By the time she entered the vacant Hufflepuff Common Room she had convinced herself that no trouble would come from her unconscious faux pas.

Her eyes adjusted quickly to the dim light. The Common Room was not as vacant as she had thought.

She stood aghast. Her overriding emotion was one of extreme despair. 'I must look a dreadful mess!'

But Roger, seated in an armchair staring at her, did not think so. He saw an alluring Giselle damp with sweat and looking like a wild thing.

His mother was not amused.

Esther Roundhouse, seated with her back to the hutch's door, had seen the bemused and titillated look on her son's face. She stood and turned to face the reason for it.

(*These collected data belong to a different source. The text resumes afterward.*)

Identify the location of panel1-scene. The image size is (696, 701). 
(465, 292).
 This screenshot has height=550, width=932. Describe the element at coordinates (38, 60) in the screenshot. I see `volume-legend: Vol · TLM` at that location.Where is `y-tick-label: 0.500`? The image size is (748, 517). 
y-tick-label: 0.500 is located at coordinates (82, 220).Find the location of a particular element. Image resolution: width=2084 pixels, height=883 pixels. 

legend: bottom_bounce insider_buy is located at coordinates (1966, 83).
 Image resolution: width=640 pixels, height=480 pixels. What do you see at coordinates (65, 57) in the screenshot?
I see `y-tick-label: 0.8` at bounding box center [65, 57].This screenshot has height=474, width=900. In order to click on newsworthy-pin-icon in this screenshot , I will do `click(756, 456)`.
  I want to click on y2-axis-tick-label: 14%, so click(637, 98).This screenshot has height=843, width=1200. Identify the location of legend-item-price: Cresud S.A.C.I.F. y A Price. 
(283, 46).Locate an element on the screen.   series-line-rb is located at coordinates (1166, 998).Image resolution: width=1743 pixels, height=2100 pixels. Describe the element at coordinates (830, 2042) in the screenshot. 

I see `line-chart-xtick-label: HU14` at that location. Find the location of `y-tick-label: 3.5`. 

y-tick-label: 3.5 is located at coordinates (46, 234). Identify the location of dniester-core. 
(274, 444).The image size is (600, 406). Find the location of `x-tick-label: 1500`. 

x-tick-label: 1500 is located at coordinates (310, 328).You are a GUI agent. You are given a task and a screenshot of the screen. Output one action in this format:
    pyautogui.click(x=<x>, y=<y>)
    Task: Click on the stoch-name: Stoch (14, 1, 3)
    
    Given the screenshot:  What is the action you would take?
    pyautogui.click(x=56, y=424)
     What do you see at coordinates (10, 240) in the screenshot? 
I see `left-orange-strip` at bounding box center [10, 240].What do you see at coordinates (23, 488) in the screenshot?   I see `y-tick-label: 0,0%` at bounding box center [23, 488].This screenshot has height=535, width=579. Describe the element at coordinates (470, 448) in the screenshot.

"Who is that? Is that Giselle McGonagall? Look at you! What do you mean, cavorting through the castle in your nightie? No, I'll have no excuses, young lady! Get to your dorm room and don't be surprised when you're given a suspension, you wanton twit. Don't stand there like a street strumpet! Get to your room!"

Roger watched the mortified Giselle hurry up the steps to the girls dorm. He let out his breath, his hands shaking.

"I'll have more to say to you tomorrow," his mother announced in a flustered tone. When he looked up at her he could clearly see the probing spirit of her eyes drilling into him.

"Pack your trunk in the morning, after third period," she continued. "My mind is made up, and there's nothing your father can say or do to change it. You're transferring back to Slytherin. It's where you were sorted, and it's where you will stay."